Patient with risk factors for coronary artery disease (e.g. diabetes, strong family history of CAD, hypertension, hypercholesterolaemia, postmenopausal women, males >40 years, obesity, smoking); known hypersensitivity to sulfonamides. Not indicated for migraine prophylaxis or for the management of cluster headache, hemiplegic, basilar or ophthalmoplegic migraine. Mild to moderate renal and hepatic impairment. Elderly. Pregnancy and lactation.
Significant: Sensation of pressure, pain and tightness in the chest, throat, jaw or neck; peripheral vascular ischaemia, colonic ischaemia, gastrointestinal vascular ischaemia and infarction, splenic infarction, Raynaud's syndrome; exacerbation of headache or medication overuse headache (frequent/prolonged use); CNS depression (e.g. dizziness, drowsiness, weakness), significant partial vision loss, transient or permanent blindness. Rarely, significant blood pressure elevation, including hypertensive crisis with acute organ systems impairment. Ear and labyrinth disorders: Vertigo. Eye disorders: Photophobia. Gastrointestinal disorders: Nausea, vomiting, xerostomia. General disorders and administration site conditions: Malaise, fatigue, sensation of heat, hot and cold flushes, pain. Musculoskeletal and connective tissue disorders: Musculoskeletal pain. Nervous system disorders: Paraesthesia. Potentially Fatal: Hypersensitivity reactions including anaphylaxis and angioedema; serious cardiac events (e.g. coronary artery vasospasm, MI, transient ischaemia, ventricular tachycardia and fibrillation, cardiac arrest), cerebrovascular events (e.g. cerebral or subarachnoid haemorrhage, stroke), serotonin syndrome.
This drug may cause dizziness, weakness, or drowsiness, if affected, do not drive or operate machinery.
Assess for a clear diagnosis of migraine before starting the treatment. Perform CV evaluation prior to therapy initiation and periodically in patients with multiple CV risk factors. Monitor ECG during 1st dose in patients with multiple CV risk factors who have negative CV evaluation. Monitor headache severity, blood pressure; signs and symptoms of serotonin syndrome and hypersensitivity reactions.
Symptoms: Increased blood pressure resulting in light-headedness, neck tension, tiredness, loss of coordination and ischaemic ECG changes. Management: Supportive treatment. Monitor the patient for at least 24 hours.
Oral contraceptives may reduce the total clearance of naratriptan. Potentially Fatal: Increased risk of coronary vasospasm with ergotamine, ergotamine derivatives (including dihydroergotamine or methysergide), and other 5-HT1 receptor agonists. Increased risk of serotonin syndrome with MAOIs, SSRIs, TCAs and serotonin norepinephrine reuptake inhibitors (SNRIs).
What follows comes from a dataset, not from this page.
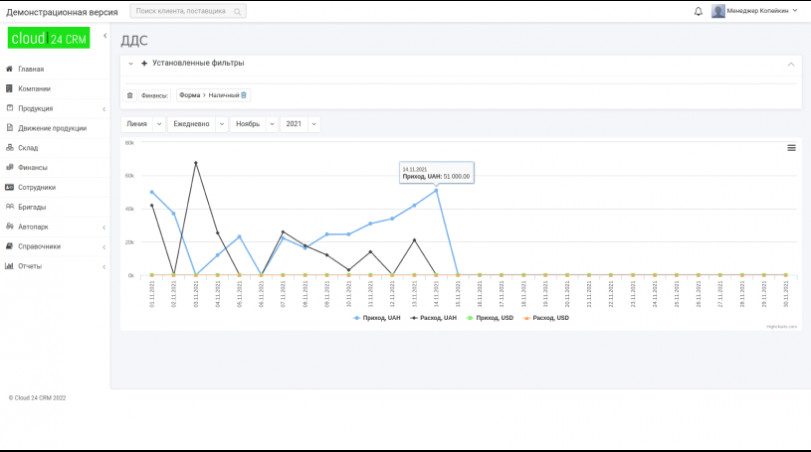Viewport: 811px width, 452px height.
Task: Open the Менеджер Копейкин user menu
Action: point(768,11)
May increase the incidence of undesirable effects with St John's wort.
Description: Naratriptan is a selective agonist for serotonin (5-HT1B and 5-HT1D) receptors in intracranial blood vessels which causes cranial vasoconstriction and inhibition of neuropeptide release. This activity reduces inflammation associated with antidromic neuronal transmission which is correlated with migraine relief. Onset: Approx 1-2 hours. Pharmacokinetics: Absorption: Rapidly and well absorbed. Bioavailability: Approx 70%. Time to peak plasma concentration: 2-3 hours. Distribution: Volume of distribution: 170 L. Plasma protein binding: 28-31%. Metabolism: Metabolised in the liver by CYP450 enzymes. Excretion: Via urine (50% as unchanged drug, 30% as inactive metabolites). Elimination half-life: 6 hours.